The SMAD-Pathway Mediates HMGB1-Induced Proliferation and Metastatic Progression in Cutaneous Squamous Cell Carcinoma Cells
- Author:
De-De LIAN
1
;
Xue Mei LI
;
Yu-Xi JIA
;
Ming-Wei ZHOU
;
Xiang-Ru CHEN
;
Yang-Yang TIAN
;
Min LI
;
Ming-Hui SUN
;
Ye ZHAO
;
Hong-Jun LI
;
Qing-Ling ZHANG
Author Information
- Publication Type:Original Article
- From:Annals of Dermatology 2026;38(1):51-58
- CountryRepublic of Korea
- Language:English
-
Abstract:
Background:High-mobility group box protein 1 (HMGB1) is a chromatin-binding protein involved in arthritis, ischemia, sepsis, atherosclerosis, neurodegenerative disorders, meningitis, and cancer. HMGB1 exhibits dual roles in cancer, acting as either a tumor suppressor or oncoprotein depending on context.

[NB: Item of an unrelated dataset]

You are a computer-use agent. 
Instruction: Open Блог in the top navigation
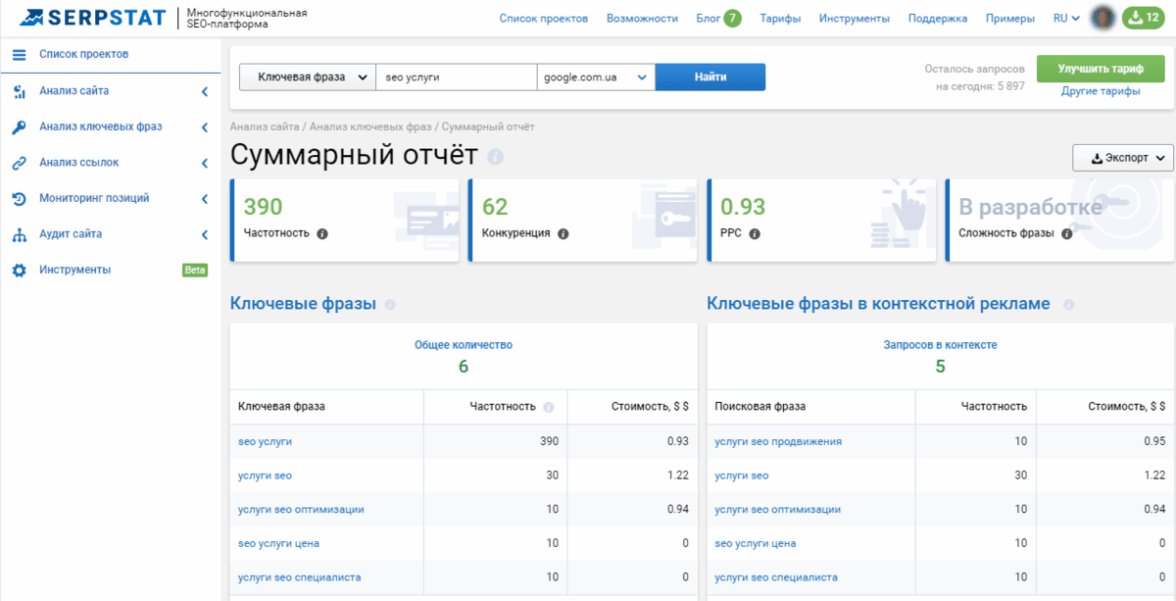708,18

Objective:This research aimed to elucidate HMGB1’s functional significance in cutaneous squamous cell carcinoma (cSCC).
Methods:We overexpressed HMGB1 in cSCC cell lines using recombinant adenovirus and examined its effects on cell proliferation, colony formation, and cell migration.

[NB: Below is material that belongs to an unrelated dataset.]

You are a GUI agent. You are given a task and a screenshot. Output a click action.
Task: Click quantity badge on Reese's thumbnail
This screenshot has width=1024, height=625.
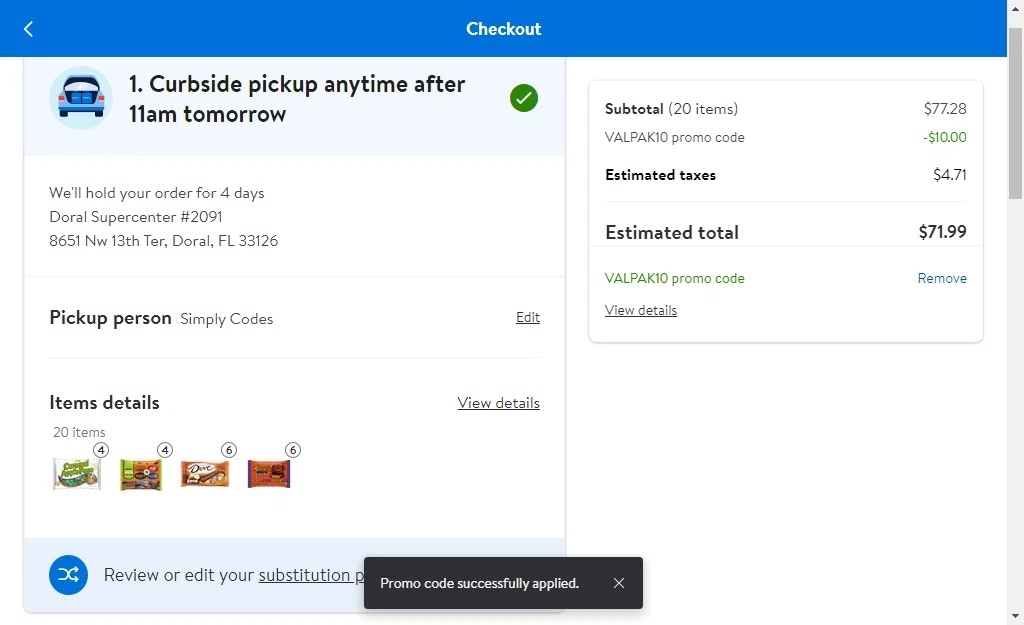click(293, 450)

Results:Immunohistochemical analysis revealed elevated HMGB1 expression levels in cSCC tissue relative to normal epidermis. To assess the influence of HMGB1, we employed recombinant adenoviruses expressing HMGB1 to transduce SCC cell lines (SCC12 and SCC13). Enhanced HMGB1 expression significantly promoted cellular proliferation and colony formation capacity.Notably, HMGB1 overexpression elevated the levels of proliferation regulators, including P63, SOX2, CDK4 and CDK6. Furthermore, HMGB1 overexpression substantially enhanced tumor invasiveness, accompanied by upregulation of epithelial-mesenchymal transition (EMT) biomarkers. Mechanistically, overexpression of HMGB1 enhanced transforming growth factor-β signaling by increasing phosphorylation of SMAD2/3, the key mediators of EMT.
Conclusion:These data imply that HMGB1 acts as a tumor-promoting factor in cSCC.